Надежда Тэффи - Том 4. Книга Июнь. О нежности
Мне представилось, что «увлекся» значит ужасно кричит, и топает ногами, и никак его не успокоишь. И я вполне сочувствую прабабушкиным страхам.
И вот, ma chere[33], посадили Жолишу в погреб и продержали там десять дней, а слугам объявили, что она уехала, чтобы не было предательства. Однако Бонапарт прошел стороной.
Бонапарт для меня слово знакомое.
— Бабушка, — говорю я, — я знаю про Бонапарта:
«Бонапарту не до пляски.Растерял свои подвязки.И кричит: pardon, pardon!»

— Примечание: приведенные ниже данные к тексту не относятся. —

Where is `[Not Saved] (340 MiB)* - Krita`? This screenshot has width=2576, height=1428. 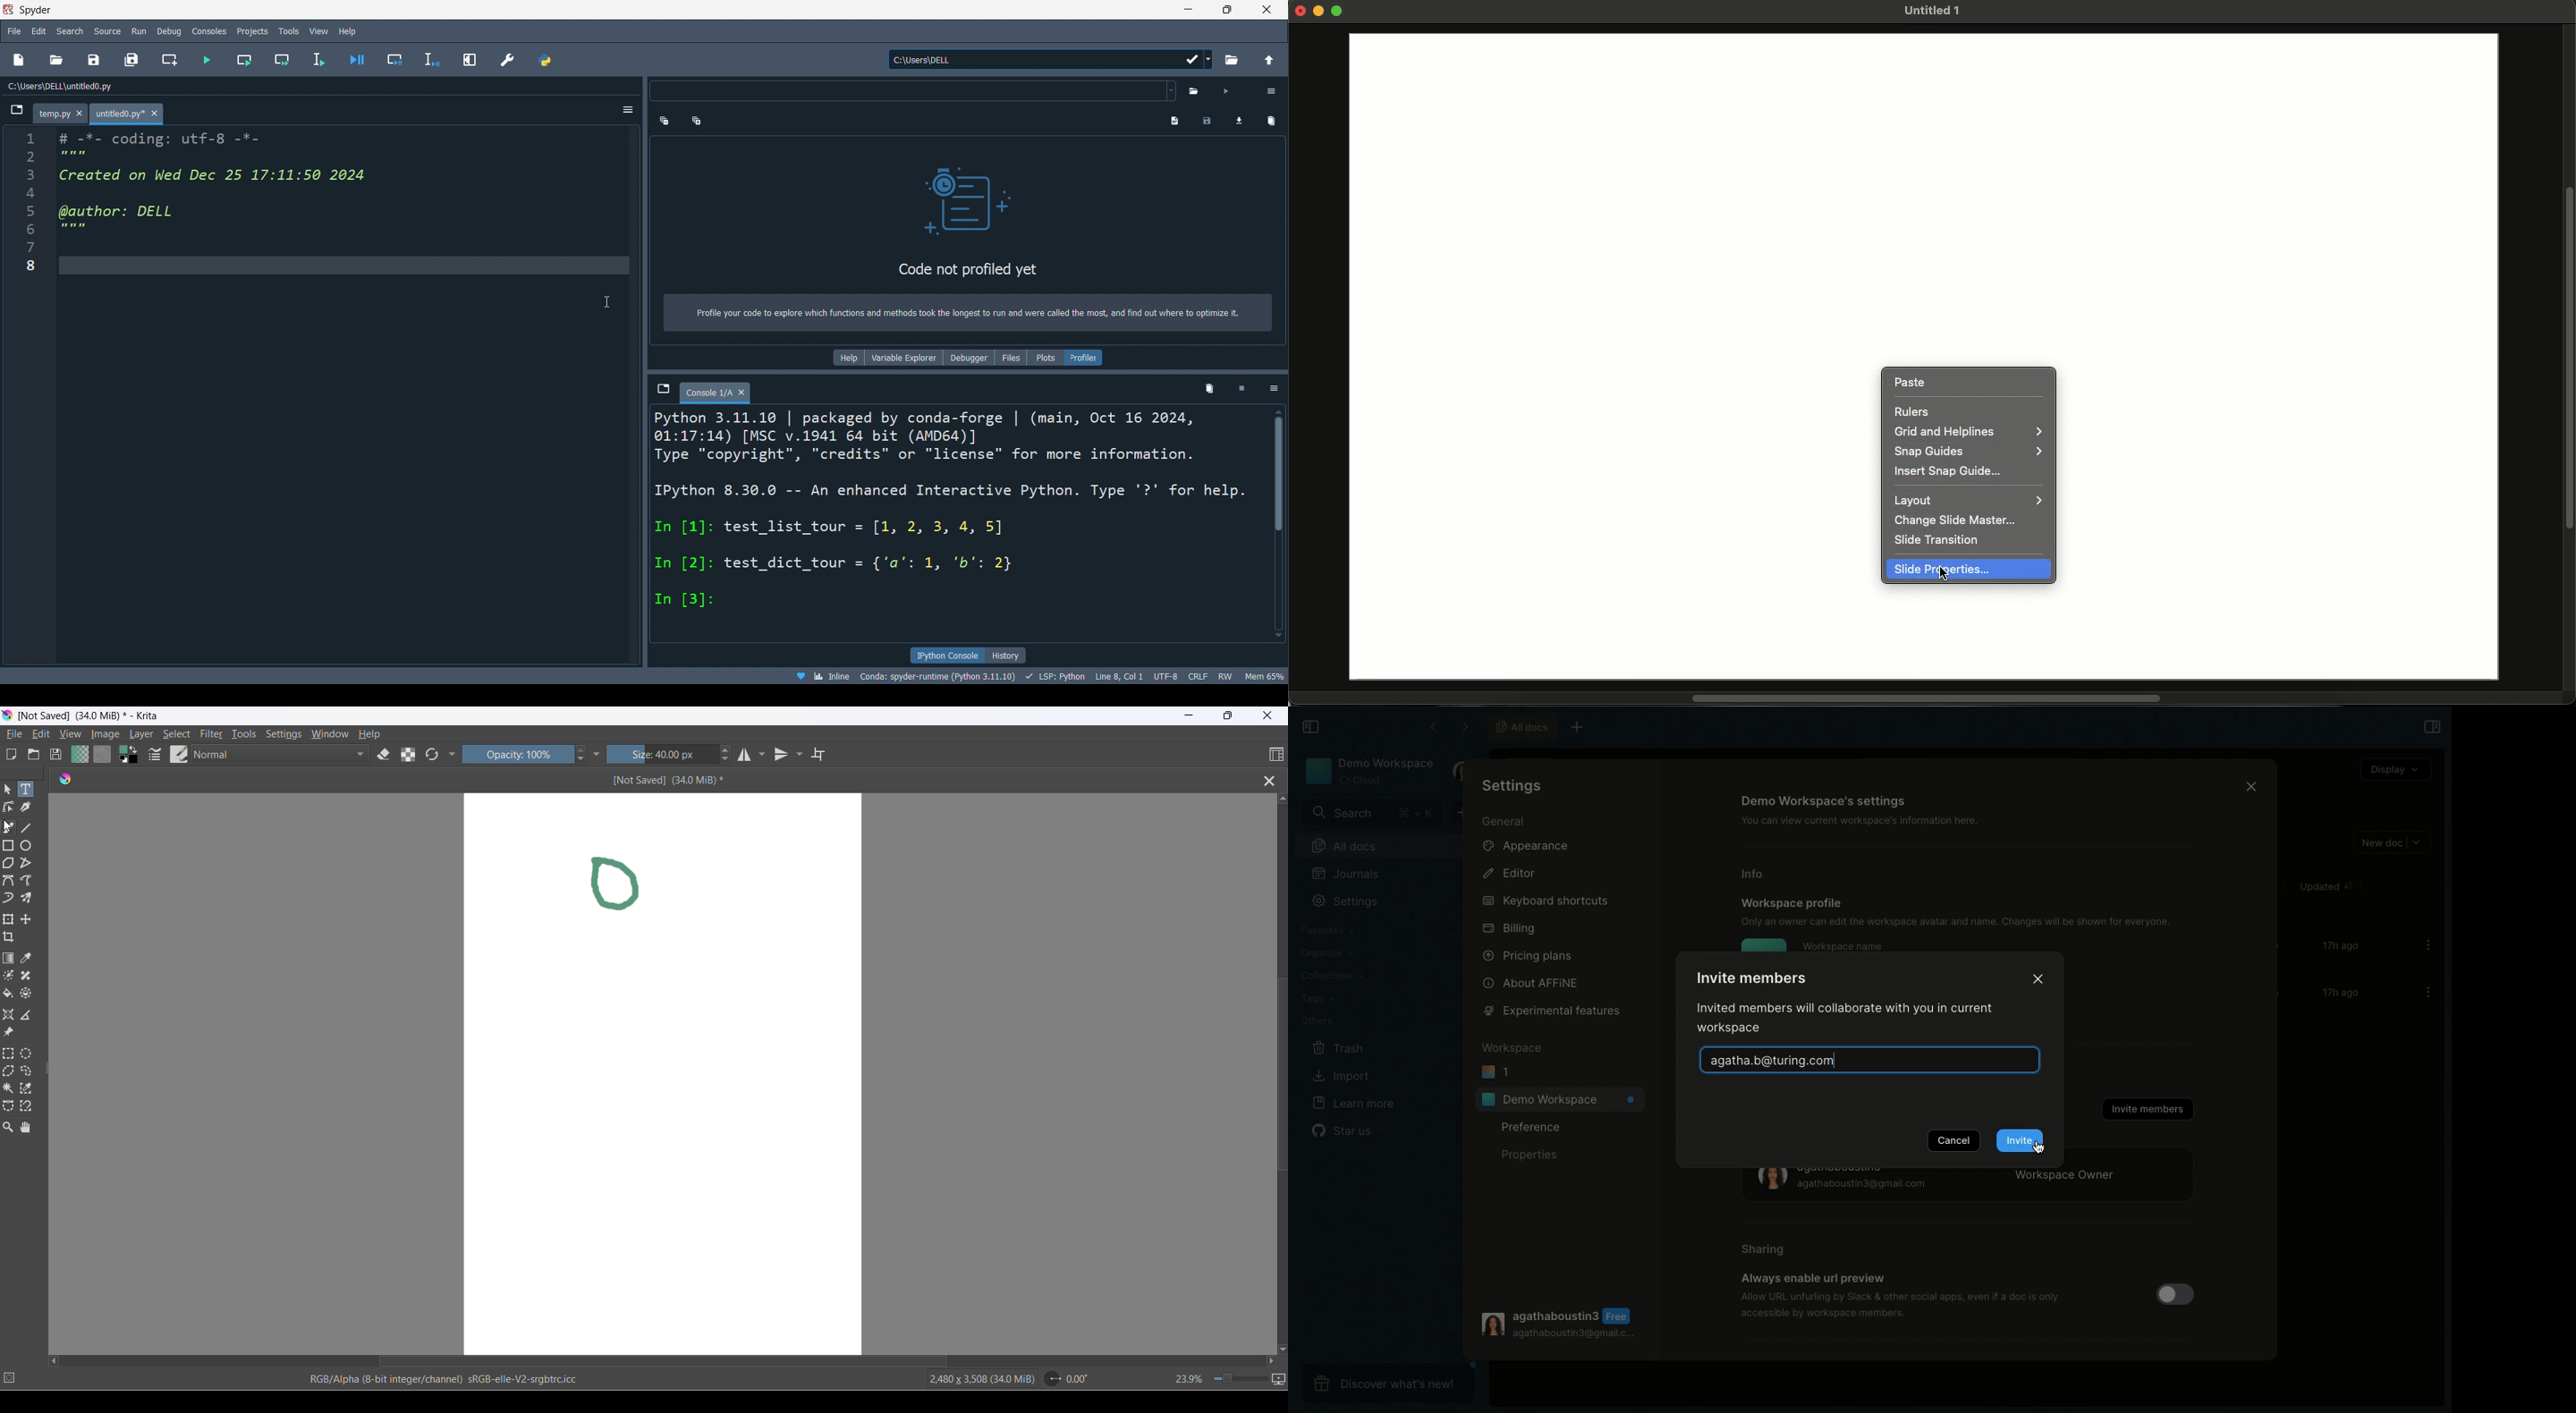
[Not Saved] (340 MiB)* - Krita is located at coordinates (95, 716).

Это, верно, когда Жолишу прятали?
Но бабушке песенка не понравилась.
— Не надо этого повторять. Это очень грубо. Он был императором. И откуда вы берете такие пустяки?
И были еще рассказы, все в то время, когда крошечный наперсток еще не стал тесен для моего пальца.
Рассказывала бабушка, какое было в ее время хозяйство. Как крепостным девкам расчесывали косы с пробором на затылке, чтобы видно было, чистая ли шея. Платья они носили очень узкие, из домотканины. Ситец считался большой роскошью, потому что его надо было покупать.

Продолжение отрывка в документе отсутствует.